Are OPEC cuts going to be in vain?

January 11, 2017

As OPEC and its biggest partner Russia have agreed to curtail Oil output prices, this offers the strongest catalyst of recovery since the start of the fight for market share back in 2014. Despite the initial market “hurrah” which helped the prices to get over the $50 mark, a further procrastination followed the first statements of the output cuts. For example, last week Kuwait and Saudi Arabia reported about their first cuts. On Tuesday, Russias cut production by first 100K b/day while Iraqi Oil Minister Jabbar Al-Luaibi reported about 160K b/day slashed from country’s production, as committed to recent OPEC’s deal. The abnormally cold temperatures seen in Russia, Poland and other regions generally tend to increase the need for heating and hence consumption of Gas and Oil. Still, this had a meagre impact, as the behaviour of prices shows that there needs to be a bigger push on the supply side.

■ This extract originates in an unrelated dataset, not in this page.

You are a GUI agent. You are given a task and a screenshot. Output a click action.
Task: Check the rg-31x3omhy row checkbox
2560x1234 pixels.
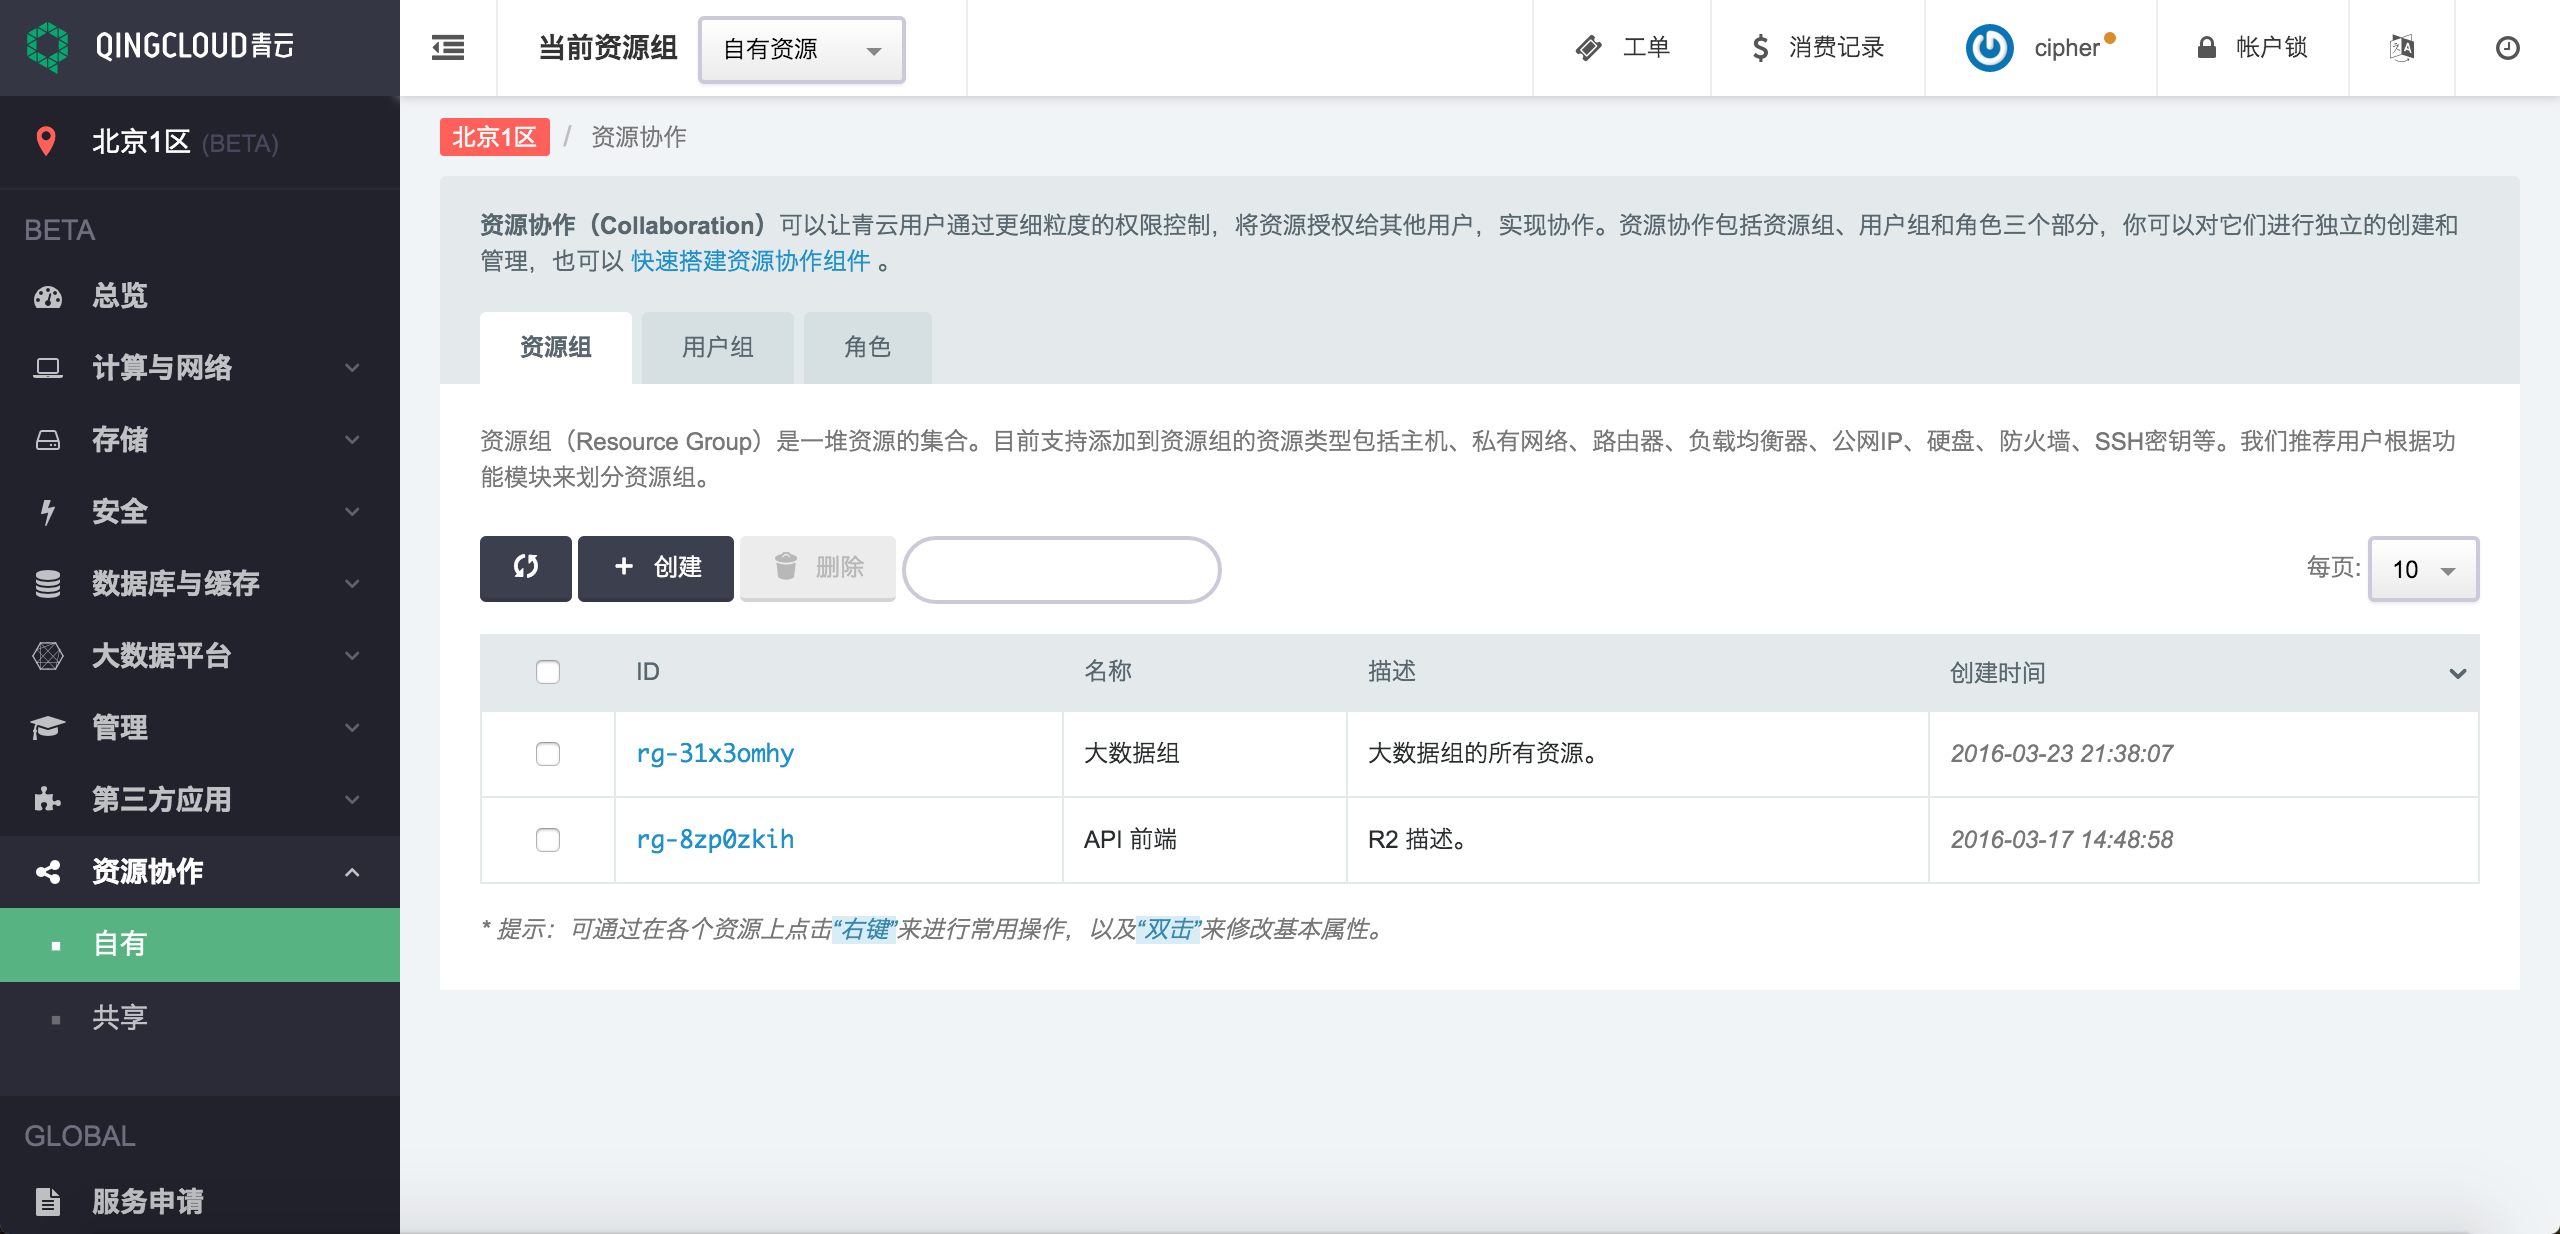click(547, 753)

As seen from the chart, from the start of 2017 prices staged two attempts to set a bullish market but both failed. The first time, due to gloomy EIA report and the second time due to the signs that OPEC strategy showed serious weakness – a pressure from rivals, which didn’t participate in the deal.

The prospects for a rebalance on the market are likely to be hindered mainly due to the revival of shale production in the US. Fifty dollars per barrel is generally considered a breakeven level for most US producers and higher prices will imminently stir the pot. Thus, several active Oil rigs in the US reached a 529 level last week, according to Baker Hughes report, while EIA stunned investors with a 7M decrease in supplies vs. the projected decline of 2.1M. Iran and Libya also took the advantage of the decrease in the global supplies and ramped up the production.

It would be too naive to think that holding Oil prices too low would help OPEC squeeze out the US rivals in the long term, as their renewal with price recovery is just a matter of time. OPEC has an intricate problem whether to move toward the cooperation or get offset by other regions such as North America and Iran and Libya.

Our short term forecast for WTI shows an upsurge to 53.50-54.00 from current levels in case the Wednesday update from EIA shows positive deviation from the forecast. The market looks slightly bullish with main market participants currently are ready to kerb the oversupply.